What is expected:
Filter these entries, keeping only lines that hold the word "agent".

Input for this task:
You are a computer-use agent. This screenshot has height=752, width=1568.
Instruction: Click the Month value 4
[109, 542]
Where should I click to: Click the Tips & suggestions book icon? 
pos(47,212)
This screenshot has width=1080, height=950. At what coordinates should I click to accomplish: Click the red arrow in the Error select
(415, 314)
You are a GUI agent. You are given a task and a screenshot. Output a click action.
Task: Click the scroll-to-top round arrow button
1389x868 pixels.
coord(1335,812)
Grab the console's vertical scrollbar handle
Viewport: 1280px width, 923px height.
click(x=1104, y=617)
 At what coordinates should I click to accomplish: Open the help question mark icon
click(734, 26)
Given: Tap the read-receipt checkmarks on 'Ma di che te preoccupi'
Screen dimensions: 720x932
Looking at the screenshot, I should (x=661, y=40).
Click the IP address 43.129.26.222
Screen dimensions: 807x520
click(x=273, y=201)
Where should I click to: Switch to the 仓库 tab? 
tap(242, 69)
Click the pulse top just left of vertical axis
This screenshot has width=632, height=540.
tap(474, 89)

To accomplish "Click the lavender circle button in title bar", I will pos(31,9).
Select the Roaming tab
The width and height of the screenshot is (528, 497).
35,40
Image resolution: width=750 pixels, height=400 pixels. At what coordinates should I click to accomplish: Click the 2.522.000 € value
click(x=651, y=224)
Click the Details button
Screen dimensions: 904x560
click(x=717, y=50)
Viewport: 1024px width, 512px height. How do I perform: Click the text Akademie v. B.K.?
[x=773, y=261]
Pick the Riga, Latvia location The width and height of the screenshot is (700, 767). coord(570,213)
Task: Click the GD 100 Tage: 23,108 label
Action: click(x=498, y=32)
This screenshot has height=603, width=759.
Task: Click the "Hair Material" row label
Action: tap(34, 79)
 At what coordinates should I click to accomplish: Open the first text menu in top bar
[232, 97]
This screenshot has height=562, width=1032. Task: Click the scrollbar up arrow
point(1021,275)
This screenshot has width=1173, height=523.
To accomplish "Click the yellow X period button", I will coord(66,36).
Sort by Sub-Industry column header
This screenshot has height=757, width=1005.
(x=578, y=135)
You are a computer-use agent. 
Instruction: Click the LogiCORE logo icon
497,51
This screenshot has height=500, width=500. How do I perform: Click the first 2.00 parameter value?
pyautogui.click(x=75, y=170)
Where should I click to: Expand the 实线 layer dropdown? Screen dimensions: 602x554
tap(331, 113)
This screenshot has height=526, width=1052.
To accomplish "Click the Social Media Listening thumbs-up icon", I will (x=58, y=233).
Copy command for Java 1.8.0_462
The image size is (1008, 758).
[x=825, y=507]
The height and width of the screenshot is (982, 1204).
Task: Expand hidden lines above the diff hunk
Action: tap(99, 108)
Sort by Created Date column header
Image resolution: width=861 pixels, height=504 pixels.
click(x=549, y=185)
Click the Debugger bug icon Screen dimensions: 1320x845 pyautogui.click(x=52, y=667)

Result of the exercise:
You are a computer-use agent. This screenshot has height=752, width=1568.
You are a GUI agent. You are given a task and a screenshot. Output a click action.
You are a computer-use agent. 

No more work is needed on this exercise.